|Home > Misc > The Wall Of Pain|
Many shops, garages and service centers have a trophy area to display interesting failures and solutions to weird problems. This goes by many names; "Wall Of Pain", "Shelf Of Pain" and "Hall Of Failures" being common. In general these areas are away from customer's prying eyes and provide motivation and entertainment for those working in the shop. As a computer tech I see some interesting and weird failures myself. While I will probably never get around to hanging them on the "Wall Of Pain", I have placed them here on this virtual version to shock and entertain all who view.
Years ago one of the first terrifying service calls I had to make was to a customer who's accounting system had just failed. This system ran on a very old and (literally) crusty 286 that had been in use I was in elementary school. The issue I was called on was a complete failure of the system: upon turning it on in the morning, it simply would not boot. After doing the standard diagnosis (check power supply, peripherals, etc.) I found that the culprit was the hard drive. It was no longer being detected by the system, causing it to hang on startup. Before leaving the customers I requested the backup tapes so I could restore the previous day's backup after I installed a new hard drive. Seeing some confusion on the customer's face at the mention of "tape", I glanced at the front of the system and for the first time noticed that there was no tape drive. Upon being asked how the backup was performed, the customer informed me that the system (which had been in use for at least 10 years) had never been backed up.
When I got the machine back to the shop I figured that I might as well take a close look at the hard drive. After all, it would have to go out for data recovery anyway so it's not like I was worried about voiding the warranty.

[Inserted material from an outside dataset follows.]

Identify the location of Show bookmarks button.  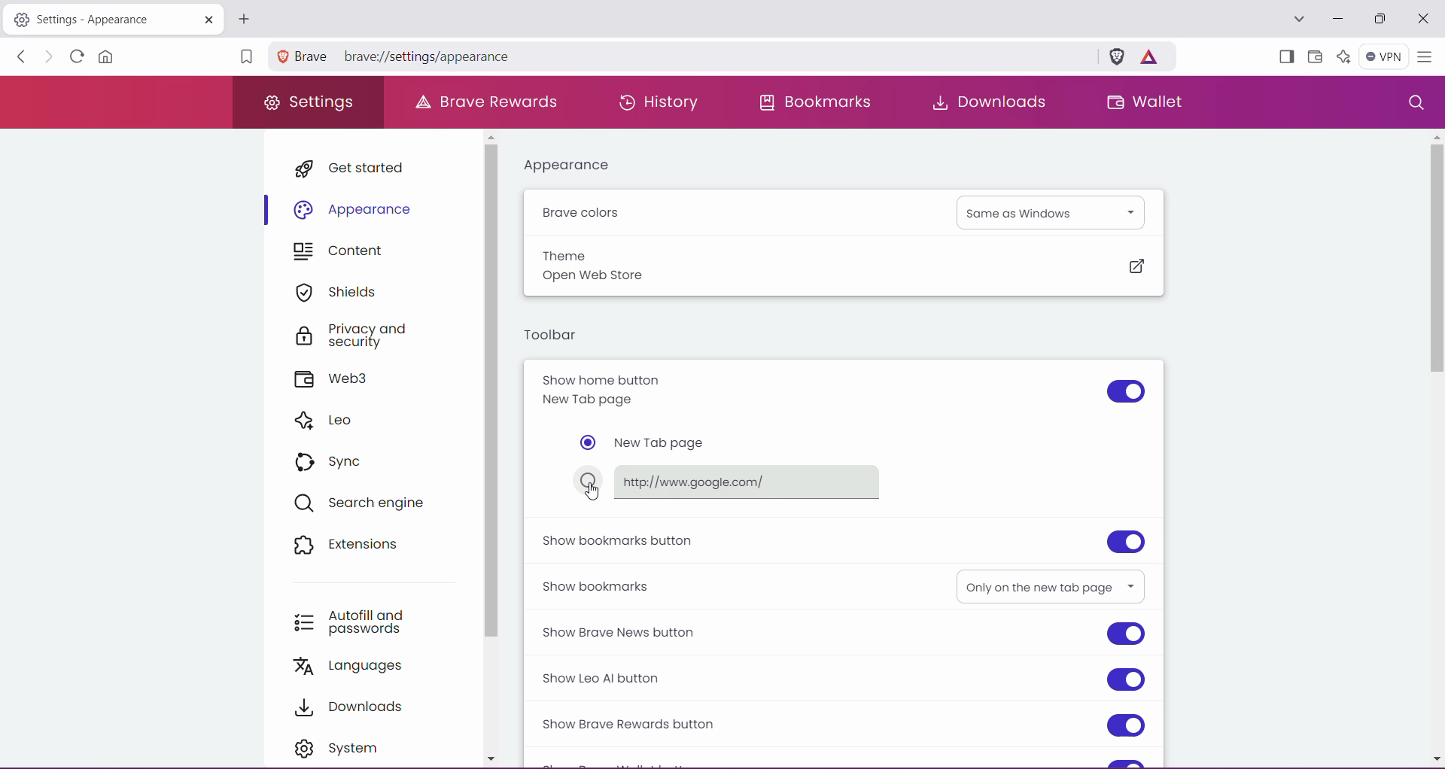
(619, 540).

And if I could fix it, the customer could be up and running within an hour instead of a week.
I popped the cover off the hard drive and to my amazement the problem was totally obvious.

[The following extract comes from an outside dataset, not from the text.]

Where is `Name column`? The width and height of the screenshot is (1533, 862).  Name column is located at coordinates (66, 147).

Take a very close look at the green wire along the bottom of the drive. Notice how it's connection to the terminal block is a bit strange compared to the red? You can see the details in the image below...
If you look carefully you will see a small bit of solder on the green wire. The hard drive had failed because the green wire fell out of the terminal block and was floating around the inside of the case. I soldered the wire back in place, put the cover back on the drive and it booted up as if nothing had happened.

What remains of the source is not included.